> What is being asked
Look through the data below, tally the lines where "Switch" occurs, and write the total alone.

________

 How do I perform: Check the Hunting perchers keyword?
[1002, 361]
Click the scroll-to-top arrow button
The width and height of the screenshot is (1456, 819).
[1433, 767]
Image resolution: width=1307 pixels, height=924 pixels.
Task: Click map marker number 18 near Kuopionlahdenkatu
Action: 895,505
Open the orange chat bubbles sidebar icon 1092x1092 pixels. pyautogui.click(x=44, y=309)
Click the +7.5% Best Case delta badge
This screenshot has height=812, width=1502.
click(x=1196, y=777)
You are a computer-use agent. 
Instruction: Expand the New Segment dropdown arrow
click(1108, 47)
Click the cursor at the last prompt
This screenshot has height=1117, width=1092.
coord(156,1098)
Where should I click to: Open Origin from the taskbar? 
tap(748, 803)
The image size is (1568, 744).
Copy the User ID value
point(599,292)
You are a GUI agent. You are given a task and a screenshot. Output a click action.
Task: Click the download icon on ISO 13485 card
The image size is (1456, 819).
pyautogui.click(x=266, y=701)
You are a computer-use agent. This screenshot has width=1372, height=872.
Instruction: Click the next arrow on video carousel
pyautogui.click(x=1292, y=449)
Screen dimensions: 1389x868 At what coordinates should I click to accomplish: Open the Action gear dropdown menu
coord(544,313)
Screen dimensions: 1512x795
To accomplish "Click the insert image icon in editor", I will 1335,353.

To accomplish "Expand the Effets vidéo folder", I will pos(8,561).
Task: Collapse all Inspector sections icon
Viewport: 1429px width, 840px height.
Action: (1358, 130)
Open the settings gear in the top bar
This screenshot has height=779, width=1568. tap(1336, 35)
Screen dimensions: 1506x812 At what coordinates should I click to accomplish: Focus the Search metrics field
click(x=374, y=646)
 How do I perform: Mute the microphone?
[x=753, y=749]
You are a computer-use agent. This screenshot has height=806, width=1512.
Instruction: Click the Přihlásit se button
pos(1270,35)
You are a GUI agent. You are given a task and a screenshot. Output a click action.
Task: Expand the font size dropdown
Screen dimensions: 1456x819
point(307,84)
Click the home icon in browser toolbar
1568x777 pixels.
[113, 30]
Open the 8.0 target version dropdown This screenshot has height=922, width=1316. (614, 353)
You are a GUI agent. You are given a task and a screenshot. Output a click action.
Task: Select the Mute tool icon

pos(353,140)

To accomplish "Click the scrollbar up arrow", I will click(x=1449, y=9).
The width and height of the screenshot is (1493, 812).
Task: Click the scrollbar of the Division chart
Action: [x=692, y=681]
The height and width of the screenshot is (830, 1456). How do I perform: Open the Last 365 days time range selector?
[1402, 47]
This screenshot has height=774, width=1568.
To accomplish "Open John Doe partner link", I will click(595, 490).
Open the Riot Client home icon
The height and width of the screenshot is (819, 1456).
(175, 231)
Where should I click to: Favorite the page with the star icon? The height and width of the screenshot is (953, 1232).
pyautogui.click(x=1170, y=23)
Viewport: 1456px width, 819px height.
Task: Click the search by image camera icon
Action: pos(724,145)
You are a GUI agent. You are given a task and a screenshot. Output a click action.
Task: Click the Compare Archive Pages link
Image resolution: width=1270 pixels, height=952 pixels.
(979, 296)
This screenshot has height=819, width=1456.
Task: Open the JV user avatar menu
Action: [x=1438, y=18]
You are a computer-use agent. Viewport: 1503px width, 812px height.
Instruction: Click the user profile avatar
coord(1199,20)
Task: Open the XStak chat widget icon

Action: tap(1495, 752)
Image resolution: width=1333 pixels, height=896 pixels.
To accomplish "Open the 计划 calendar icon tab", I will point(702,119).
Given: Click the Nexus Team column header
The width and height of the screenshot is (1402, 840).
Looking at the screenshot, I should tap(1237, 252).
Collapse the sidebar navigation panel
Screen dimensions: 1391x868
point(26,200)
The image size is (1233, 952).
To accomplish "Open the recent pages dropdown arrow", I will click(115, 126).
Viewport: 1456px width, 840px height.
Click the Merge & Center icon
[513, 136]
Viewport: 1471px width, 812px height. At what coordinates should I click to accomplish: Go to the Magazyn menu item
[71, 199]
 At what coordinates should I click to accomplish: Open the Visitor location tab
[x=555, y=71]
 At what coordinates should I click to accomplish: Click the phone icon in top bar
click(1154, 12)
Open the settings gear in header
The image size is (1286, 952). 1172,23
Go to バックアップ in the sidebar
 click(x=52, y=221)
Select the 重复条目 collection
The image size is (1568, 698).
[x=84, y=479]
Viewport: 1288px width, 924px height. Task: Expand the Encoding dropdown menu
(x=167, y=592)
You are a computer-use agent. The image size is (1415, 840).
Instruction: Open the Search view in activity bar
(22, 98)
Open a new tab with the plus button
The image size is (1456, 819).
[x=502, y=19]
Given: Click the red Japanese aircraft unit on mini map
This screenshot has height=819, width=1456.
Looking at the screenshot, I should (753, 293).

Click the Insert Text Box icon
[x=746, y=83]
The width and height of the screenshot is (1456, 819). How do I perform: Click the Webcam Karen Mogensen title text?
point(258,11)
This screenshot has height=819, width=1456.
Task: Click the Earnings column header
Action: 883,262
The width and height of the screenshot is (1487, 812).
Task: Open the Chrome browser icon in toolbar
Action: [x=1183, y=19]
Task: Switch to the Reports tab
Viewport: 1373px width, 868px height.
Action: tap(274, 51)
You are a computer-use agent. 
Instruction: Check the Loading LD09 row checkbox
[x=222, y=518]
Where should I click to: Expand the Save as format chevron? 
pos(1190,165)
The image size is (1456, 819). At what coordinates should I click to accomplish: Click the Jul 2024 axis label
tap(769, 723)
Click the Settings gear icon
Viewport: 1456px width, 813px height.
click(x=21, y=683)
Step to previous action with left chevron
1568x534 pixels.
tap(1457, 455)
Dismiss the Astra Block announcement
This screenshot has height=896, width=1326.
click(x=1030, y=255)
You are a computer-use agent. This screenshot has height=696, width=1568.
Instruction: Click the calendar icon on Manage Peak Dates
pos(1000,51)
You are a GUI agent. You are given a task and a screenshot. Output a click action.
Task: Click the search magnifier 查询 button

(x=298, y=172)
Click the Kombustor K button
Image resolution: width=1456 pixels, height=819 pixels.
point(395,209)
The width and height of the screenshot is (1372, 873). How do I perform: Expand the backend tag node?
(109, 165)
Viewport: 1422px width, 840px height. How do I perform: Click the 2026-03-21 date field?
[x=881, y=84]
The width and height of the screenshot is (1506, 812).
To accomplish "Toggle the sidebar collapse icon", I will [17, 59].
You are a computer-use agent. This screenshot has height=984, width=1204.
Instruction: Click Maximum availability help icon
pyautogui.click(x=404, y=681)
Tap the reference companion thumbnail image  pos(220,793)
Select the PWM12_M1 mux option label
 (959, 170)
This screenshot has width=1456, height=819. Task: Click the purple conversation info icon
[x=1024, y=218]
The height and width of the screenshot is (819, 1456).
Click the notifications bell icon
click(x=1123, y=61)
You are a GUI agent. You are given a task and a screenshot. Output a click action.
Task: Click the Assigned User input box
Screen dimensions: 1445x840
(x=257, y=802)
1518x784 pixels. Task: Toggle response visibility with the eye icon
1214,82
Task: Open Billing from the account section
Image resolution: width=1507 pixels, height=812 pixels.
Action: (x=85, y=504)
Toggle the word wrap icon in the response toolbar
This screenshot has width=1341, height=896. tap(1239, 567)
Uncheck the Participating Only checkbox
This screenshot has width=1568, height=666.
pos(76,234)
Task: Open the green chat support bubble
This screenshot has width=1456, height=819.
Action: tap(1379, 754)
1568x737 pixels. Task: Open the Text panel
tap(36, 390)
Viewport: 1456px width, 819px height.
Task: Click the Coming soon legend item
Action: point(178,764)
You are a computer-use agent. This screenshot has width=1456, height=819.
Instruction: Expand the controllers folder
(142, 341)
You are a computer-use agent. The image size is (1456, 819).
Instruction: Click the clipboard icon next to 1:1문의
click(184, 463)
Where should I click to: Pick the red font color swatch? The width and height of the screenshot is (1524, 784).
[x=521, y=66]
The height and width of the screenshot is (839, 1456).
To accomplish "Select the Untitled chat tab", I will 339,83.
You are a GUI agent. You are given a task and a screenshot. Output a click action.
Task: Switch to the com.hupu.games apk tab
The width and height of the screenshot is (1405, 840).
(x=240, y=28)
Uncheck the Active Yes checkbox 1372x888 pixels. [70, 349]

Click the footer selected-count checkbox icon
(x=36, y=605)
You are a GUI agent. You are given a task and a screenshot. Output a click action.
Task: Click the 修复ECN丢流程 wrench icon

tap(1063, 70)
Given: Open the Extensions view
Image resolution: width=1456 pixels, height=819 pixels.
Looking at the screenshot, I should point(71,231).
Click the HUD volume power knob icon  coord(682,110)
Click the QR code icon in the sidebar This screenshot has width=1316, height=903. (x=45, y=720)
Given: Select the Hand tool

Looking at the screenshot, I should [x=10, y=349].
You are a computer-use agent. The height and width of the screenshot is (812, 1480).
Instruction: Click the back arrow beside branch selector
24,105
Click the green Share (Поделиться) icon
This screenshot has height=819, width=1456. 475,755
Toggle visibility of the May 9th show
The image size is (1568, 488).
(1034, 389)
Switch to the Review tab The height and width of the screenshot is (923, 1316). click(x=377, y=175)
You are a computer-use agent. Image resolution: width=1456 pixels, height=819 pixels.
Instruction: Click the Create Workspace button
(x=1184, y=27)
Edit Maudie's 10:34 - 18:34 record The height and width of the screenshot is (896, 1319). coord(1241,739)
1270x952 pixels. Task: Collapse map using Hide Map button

________

> Written response
3